Extracted data entries:
------------

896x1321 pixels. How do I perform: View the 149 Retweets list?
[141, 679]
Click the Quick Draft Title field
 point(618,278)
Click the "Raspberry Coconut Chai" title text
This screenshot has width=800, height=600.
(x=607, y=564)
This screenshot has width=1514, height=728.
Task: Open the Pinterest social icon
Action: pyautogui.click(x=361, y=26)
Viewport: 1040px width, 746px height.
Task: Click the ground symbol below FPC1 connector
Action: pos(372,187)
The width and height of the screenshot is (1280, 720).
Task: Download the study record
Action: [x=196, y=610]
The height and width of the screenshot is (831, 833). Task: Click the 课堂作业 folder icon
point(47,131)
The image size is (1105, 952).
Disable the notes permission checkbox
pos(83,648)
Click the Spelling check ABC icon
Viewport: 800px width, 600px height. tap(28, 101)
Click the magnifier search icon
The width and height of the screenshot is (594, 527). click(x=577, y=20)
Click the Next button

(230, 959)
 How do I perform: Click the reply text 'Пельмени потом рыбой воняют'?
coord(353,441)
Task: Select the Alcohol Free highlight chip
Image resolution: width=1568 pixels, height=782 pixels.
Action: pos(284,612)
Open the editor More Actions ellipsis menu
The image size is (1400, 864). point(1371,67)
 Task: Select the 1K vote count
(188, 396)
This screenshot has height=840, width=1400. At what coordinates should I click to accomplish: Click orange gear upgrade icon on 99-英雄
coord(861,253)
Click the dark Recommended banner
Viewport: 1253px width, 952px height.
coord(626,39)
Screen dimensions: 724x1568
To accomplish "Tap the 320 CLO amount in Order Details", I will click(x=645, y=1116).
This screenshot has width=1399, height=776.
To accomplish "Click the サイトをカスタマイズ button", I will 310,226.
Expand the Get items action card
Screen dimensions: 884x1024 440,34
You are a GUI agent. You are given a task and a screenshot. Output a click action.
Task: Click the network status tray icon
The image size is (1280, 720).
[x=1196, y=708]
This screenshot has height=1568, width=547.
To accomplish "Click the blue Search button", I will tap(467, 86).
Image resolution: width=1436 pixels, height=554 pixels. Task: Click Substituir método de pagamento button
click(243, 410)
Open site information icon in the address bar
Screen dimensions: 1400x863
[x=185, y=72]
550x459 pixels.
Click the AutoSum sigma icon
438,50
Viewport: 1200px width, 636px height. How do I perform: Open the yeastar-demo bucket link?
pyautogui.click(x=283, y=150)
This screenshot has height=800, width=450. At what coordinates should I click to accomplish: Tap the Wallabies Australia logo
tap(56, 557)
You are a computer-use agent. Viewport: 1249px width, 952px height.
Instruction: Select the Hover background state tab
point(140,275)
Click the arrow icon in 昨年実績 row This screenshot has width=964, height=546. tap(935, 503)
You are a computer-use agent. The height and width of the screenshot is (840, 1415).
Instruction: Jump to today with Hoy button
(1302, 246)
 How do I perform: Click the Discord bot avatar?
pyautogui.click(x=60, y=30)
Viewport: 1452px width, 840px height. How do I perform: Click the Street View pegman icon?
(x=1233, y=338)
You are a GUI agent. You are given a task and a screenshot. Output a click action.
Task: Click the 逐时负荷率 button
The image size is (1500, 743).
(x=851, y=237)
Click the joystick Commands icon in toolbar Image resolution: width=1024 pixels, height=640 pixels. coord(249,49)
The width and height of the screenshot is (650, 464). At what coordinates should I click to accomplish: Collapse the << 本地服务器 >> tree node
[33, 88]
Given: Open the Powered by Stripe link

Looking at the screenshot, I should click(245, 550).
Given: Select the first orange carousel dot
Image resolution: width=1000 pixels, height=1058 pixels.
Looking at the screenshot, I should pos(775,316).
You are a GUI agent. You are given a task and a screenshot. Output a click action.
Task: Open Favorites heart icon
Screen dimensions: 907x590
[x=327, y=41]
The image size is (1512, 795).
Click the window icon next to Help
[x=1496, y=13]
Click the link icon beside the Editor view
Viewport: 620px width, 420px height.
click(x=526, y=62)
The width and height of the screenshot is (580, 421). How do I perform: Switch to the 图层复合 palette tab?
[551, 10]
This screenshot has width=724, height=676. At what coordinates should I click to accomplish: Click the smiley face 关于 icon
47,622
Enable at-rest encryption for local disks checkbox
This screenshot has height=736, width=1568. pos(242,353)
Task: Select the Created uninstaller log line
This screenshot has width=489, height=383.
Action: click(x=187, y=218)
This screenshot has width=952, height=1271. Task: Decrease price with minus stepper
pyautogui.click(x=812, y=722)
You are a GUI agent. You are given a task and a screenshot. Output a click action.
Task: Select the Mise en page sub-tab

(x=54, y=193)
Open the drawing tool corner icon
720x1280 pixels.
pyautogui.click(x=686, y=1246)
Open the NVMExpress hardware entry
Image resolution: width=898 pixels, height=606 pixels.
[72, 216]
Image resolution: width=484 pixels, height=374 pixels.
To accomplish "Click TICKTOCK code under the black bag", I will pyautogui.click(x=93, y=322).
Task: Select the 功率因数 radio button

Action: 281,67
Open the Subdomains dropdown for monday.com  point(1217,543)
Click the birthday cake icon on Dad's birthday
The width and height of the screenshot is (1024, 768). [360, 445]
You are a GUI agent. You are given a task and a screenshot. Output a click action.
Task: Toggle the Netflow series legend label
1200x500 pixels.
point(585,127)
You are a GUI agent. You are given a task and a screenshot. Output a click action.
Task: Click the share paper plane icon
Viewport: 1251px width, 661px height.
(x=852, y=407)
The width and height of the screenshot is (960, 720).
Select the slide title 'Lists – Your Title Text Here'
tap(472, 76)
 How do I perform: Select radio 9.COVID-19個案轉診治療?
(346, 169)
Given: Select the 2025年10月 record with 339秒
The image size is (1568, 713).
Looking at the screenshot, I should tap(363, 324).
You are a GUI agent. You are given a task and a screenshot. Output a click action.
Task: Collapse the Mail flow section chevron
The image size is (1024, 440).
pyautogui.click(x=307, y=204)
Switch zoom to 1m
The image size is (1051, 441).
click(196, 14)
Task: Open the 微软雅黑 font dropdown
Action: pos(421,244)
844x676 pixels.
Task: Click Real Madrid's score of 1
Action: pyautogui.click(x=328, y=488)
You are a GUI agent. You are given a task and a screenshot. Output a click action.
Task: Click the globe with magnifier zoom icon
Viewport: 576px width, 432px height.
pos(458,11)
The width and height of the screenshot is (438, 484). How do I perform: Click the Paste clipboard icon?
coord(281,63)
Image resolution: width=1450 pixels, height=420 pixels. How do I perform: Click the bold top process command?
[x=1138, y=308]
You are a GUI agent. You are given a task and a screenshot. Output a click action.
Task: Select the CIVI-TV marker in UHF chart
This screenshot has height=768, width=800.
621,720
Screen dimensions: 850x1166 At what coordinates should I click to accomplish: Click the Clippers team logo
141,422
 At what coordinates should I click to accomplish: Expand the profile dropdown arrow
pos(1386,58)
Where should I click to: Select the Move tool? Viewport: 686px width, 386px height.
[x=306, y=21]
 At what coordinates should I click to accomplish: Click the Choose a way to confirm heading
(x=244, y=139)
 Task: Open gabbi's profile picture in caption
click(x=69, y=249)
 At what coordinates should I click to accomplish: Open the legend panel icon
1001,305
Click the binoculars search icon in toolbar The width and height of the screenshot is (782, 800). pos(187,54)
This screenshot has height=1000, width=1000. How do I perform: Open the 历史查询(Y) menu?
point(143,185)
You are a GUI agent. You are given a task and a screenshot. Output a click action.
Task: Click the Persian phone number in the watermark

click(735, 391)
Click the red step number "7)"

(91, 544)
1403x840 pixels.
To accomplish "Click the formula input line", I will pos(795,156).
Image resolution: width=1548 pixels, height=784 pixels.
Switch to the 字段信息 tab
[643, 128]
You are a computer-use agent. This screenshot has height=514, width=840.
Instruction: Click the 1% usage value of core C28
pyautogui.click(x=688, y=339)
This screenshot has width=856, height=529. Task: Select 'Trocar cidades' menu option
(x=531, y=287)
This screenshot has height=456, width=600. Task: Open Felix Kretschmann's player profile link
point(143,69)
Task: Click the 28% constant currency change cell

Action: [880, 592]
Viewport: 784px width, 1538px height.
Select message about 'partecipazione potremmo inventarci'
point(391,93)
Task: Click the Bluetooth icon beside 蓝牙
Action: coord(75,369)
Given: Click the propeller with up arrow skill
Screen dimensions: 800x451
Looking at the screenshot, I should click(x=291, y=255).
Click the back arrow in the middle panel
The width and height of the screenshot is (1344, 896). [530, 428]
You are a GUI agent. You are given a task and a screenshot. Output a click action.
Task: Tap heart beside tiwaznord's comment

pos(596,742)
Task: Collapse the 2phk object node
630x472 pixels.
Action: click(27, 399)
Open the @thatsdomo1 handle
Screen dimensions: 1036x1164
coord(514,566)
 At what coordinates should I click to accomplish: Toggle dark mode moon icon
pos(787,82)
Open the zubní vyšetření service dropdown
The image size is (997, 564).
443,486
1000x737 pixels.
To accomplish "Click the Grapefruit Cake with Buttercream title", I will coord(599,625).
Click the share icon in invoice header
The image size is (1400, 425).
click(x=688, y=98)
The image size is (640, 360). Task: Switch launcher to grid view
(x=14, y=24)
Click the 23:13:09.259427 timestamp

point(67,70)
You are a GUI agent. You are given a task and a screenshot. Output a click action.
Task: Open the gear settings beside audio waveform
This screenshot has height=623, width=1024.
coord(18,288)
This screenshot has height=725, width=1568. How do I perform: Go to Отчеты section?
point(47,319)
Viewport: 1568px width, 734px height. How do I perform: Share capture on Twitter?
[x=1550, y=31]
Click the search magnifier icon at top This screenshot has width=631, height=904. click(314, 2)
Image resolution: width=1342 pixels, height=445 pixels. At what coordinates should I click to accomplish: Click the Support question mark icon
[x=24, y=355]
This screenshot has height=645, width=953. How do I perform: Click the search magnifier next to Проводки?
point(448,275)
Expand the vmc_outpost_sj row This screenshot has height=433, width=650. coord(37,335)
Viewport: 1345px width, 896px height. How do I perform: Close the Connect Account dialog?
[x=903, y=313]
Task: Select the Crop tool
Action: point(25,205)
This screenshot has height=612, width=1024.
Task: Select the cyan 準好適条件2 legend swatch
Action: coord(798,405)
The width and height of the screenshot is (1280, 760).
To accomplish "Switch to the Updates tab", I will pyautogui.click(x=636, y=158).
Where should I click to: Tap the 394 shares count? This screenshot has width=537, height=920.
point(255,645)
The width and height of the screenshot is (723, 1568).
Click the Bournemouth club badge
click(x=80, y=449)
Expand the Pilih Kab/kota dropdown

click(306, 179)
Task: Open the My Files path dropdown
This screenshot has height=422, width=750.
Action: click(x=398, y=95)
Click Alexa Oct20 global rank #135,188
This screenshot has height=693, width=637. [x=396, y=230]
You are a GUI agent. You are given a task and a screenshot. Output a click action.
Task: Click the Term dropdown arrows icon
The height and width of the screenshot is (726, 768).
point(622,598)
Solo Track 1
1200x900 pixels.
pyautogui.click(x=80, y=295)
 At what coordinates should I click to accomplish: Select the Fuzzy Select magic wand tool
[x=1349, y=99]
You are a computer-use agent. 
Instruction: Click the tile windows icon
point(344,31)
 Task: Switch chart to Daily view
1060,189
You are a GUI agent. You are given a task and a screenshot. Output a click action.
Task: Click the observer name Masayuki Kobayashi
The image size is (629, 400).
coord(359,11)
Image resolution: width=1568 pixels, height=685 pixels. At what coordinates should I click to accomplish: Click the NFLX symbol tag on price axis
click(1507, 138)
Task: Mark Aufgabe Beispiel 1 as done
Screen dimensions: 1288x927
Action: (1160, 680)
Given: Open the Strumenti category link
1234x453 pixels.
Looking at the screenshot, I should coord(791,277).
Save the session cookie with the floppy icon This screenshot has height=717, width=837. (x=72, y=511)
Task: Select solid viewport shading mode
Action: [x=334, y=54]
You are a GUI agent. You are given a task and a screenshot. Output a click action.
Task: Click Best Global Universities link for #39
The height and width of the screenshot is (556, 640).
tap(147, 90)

------------

### [Exercise directions]
Among the records above, repeat exactly the line with "Click the binoculars", the line with "1403x840 pixels.", and every line in between, and only those.

### [Answer to this exercise]
Click the binoculars search icon in toolbar The width and height of the screenshot is (782, 800). pos(187,54)
This screenshot has height=1000, width=1000. How do I perform: Open the 历史查询(Y) menu?
point(143,185)
You are a GUI agent. You are given a task and a screenshot. Output a click action.
Task: Click the Persian phone number in the watermark

click(735, 391)
Click the red step number "7)"

(91, 544)
1403x840 pixels.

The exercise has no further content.